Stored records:
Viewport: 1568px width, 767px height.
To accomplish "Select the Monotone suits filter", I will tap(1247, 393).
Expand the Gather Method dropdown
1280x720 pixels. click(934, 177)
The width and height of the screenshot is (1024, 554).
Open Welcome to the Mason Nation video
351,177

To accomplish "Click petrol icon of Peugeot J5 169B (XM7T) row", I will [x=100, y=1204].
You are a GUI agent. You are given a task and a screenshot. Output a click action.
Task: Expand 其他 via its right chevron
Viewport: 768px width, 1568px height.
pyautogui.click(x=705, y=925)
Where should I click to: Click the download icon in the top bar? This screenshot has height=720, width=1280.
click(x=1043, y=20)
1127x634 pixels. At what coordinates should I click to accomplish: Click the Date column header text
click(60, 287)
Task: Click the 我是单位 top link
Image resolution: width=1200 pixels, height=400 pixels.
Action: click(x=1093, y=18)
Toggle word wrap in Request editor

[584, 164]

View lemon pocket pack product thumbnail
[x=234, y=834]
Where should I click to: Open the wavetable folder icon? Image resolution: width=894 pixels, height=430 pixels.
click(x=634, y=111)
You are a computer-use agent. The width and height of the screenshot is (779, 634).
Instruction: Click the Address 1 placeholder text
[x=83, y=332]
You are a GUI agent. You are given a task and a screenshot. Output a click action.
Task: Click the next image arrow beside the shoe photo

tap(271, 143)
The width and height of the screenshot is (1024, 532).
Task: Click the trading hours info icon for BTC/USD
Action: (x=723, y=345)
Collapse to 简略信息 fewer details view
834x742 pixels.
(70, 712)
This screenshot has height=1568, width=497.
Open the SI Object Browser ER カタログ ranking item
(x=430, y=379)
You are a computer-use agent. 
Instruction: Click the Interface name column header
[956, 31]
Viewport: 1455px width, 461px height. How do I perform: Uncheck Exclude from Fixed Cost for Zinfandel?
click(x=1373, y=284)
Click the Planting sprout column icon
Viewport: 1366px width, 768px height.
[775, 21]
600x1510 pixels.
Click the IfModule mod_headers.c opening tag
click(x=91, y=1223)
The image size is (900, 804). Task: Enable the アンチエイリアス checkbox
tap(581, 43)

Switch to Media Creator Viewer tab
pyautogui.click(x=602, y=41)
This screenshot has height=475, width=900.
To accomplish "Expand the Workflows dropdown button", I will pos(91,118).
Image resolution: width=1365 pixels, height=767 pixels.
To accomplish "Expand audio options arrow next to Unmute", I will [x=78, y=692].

To do: Output all of the records above exactly as they appear.

Answer:
Viewport: 1568px width, 767px height.
To accomplish "Select the Monotone suits filter", I will tap(1247, 393).
Expand the Gather Method dropdown
1280x720 pixels. click(934, 177)
The width and height of the screenshot is (1024, 554).
Open Welcome to the Mason Nation video
351,177

To accomplish "Click petrol icon of Peugeot J5 169B (XM7T) row", I will [x=100, y=1204].
You are a GUI agent. You are given a task and a screenshot. Output a click action.
Task: Expand 其他 via its right chevron
Viewport: 768px width, 1568px height.
pyautogui.click(x=705, y=925)
Where should I click to: Click the download icon in the top bar? This screenshot has height=720, width=1280.
click(x=1043, y=20)
1127x634 pixels. At what coordinates should I click to accomplish: Click the Date column header text
click(60, 287)
Task: Click the 我是单位 top link
Image resolution: width=1200 pixels, height=400 pixels.
Action: click(x=1093, y=18)
Toggle word wrap in Request editor

[584, 164]

View lemon pocket pack product thumbnail
[x=234, y=834]
Where should I click to: Open the wavetable folder icon? Image resolution: width=894 pixels, height=430 pixels.
click(x=634, y=111)
You are a computer-use agent. The width and height of the screenshot is (779, 634).
Instruction: Click the Address 1 placeholder text
[x=83, y=332]
You are a GUI agent. You are given a task and a screenshot. Output a click action.
Task: Click the next image arrow beside the shoe photo

tap(271, 143)
The width and height of the screenshot is (1024, 532).
Task: Click the trading hours info icon for BTC/USD
Action: (x=723, y=345)
Collapse to 简略信息 fewer details view
834x742 pixels.
(70, 712)
This screenshot has height=1568, width=497.
Open the SI Object Browser ER カタログ ranking item
(x=430, y=379)
You are a computer-use agent. 
Instruction: Click the Interface name column header
[956, 31]
Viewport: 1455px width, 461px height. How do I perform: Uncheck Exclude from Fixed Cost for Zinfandel?
click(x=1373, y=284)
Click the Planting sprout column icon
Viewport: 1366px width, 768px height.
[775, 21]
600x1510 pixels.
Click the IfModule mod_headers.c opening tag
click(x=91, y=1223)
The image size is (900, 804). Task: Enable the アンチエイリアス checkbox
tap(581, 43)

Switch to Media Creator Viewer tab
pyautogui.click(x=602, y=41)
This screenshot has height=475, width=900.
To accomplish "Expand the Workflows dropdown button", I will pos(91,118).
Image resolution: width=1365 pixels, height=767 pixels.
To accomplish "Expand audio options arrow next to Unmute", I will [x=78, y=692].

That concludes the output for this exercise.